## Request
Rewrite the records from the line that contains "Given: Click the green" down to the line that contains "pos(822,39)", replacing "toolbar divider" with "tab separator" and keeping everything else the same.

## Exercise materials
>>>>>

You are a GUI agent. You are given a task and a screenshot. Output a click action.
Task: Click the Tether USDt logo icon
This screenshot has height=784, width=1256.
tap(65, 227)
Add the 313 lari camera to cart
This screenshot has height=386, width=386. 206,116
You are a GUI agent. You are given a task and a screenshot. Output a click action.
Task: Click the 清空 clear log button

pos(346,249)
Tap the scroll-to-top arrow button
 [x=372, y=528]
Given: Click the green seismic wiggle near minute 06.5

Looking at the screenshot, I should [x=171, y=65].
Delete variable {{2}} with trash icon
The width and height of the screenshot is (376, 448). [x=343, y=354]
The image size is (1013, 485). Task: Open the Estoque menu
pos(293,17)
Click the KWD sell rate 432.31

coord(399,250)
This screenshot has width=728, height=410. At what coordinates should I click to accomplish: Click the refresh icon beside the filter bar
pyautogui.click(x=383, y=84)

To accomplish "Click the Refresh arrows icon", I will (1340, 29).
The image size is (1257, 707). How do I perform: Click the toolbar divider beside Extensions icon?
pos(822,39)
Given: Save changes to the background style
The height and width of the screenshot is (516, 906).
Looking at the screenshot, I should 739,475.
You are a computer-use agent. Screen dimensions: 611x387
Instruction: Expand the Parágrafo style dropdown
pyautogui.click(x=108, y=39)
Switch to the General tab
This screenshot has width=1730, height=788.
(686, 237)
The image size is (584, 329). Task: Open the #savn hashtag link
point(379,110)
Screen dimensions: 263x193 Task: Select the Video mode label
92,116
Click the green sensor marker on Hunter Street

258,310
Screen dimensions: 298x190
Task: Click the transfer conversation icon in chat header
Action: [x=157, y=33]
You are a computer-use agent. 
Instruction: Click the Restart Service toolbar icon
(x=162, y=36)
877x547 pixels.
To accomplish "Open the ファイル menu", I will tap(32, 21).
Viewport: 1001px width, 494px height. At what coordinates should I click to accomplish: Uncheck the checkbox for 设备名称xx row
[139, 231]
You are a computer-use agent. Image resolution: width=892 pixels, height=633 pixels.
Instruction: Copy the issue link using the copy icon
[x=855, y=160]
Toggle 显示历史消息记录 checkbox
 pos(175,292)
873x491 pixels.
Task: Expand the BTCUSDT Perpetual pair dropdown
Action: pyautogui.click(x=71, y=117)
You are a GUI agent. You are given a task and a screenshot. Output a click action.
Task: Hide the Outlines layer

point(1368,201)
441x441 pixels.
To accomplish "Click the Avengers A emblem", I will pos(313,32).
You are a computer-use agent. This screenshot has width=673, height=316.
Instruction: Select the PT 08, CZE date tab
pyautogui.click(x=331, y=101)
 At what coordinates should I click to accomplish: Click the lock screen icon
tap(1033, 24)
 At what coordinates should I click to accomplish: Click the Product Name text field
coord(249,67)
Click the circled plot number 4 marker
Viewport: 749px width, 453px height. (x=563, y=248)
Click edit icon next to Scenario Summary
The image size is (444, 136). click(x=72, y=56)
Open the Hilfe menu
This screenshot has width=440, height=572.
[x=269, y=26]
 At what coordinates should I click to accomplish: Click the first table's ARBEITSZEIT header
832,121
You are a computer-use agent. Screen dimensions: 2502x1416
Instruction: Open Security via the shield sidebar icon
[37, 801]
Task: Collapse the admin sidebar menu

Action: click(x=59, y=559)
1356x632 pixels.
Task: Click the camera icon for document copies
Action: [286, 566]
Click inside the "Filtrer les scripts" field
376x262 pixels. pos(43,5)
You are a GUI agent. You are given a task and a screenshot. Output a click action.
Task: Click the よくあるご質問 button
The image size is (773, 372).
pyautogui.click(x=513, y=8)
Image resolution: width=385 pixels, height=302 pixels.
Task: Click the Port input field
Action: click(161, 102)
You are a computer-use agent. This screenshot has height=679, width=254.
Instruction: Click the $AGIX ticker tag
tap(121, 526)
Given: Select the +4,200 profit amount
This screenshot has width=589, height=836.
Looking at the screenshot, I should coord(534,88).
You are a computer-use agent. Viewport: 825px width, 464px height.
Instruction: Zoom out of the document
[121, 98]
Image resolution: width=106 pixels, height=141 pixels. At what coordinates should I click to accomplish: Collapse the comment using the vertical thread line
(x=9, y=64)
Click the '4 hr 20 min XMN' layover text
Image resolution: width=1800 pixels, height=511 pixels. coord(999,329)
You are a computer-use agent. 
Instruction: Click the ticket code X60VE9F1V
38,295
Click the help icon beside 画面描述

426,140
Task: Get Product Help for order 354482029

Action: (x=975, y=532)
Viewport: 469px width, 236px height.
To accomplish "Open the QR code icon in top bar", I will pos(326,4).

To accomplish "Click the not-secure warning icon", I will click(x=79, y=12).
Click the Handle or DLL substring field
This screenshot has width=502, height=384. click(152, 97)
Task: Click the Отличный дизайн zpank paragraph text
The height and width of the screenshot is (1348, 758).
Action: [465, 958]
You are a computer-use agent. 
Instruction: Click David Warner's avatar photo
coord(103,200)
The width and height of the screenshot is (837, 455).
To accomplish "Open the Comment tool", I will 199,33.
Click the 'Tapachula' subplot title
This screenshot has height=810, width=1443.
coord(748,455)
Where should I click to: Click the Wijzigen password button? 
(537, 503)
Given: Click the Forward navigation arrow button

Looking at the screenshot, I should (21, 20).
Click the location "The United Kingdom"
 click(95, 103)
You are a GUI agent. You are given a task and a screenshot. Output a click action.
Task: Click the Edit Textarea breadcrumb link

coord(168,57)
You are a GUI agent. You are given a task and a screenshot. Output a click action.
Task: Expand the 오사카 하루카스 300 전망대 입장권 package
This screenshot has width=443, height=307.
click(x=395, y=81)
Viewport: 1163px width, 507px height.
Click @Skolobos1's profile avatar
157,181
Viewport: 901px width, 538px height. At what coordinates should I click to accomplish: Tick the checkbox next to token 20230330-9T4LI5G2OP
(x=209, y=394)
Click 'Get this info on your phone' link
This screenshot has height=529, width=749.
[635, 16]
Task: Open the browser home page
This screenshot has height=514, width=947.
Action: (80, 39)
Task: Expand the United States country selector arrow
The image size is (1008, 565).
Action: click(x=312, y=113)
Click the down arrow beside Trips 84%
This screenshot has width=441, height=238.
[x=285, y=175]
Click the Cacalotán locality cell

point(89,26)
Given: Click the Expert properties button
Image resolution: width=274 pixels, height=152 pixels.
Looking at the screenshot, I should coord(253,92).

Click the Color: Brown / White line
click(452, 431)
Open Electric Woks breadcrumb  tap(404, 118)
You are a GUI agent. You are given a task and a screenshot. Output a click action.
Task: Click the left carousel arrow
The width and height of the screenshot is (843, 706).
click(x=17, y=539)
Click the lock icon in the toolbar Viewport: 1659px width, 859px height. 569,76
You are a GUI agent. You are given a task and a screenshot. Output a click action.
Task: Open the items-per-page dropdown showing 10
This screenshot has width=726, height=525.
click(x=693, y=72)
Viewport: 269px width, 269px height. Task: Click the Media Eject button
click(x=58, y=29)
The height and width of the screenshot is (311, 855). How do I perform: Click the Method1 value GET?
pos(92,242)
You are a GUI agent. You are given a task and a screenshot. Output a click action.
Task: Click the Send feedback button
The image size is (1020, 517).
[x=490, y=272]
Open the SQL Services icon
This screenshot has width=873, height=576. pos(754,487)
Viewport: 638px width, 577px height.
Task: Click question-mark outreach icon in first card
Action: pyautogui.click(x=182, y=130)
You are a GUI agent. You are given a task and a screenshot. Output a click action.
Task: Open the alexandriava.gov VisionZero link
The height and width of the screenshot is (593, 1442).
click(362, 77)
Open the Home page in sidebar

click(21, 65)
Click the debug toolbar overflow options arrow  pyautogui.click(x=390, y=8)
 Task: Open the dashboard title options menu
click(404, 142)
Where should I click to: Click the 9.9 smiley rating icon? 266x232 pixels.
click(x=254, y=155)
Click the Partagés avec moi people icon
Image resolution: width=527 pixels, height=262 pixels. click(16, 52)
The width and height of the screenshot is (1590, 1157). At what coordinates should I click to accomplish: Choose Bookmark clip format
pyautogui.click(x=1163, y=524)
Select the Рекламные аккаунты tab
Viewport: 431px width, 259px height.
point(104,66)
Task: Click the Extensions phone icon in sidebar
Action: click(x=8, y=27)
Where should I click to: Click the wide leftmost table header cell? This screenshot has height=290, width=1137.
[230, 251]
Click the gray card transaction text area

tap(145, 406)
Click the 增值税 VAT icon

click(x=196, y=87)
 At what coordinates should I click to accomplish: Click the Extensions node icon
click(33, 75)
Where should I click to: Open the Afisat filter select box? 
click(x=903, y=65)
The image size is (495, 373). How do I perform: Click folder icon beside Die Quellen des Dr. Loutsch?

<<<<<

## Response to the task
Given: Click the green seismic wiggle near minute 06.5

Looking at the screenshot, I should [x=171, y=65].
Delete variable {{2}} with trash icon
The width and height of the screenshot is (376, 448). [x=343, y=354]
The image size is (1013, 485). Task: Open the Estoque menu
pos(293,17)
Click the KWD sell rate 432.31

coord(399,250)
This screenshot has width=728, height=410. At what coordinates should I click to accomplish: Click the refresh icon beside the filter bar
pyautogui.click(x=383, y=84)

To accomplish "Click the Refresh arrows icon", I will (1340, 29).
The image size is (1257, 707). How do I perform: Click the tab separator beside Extensions icon?
pos(822,39)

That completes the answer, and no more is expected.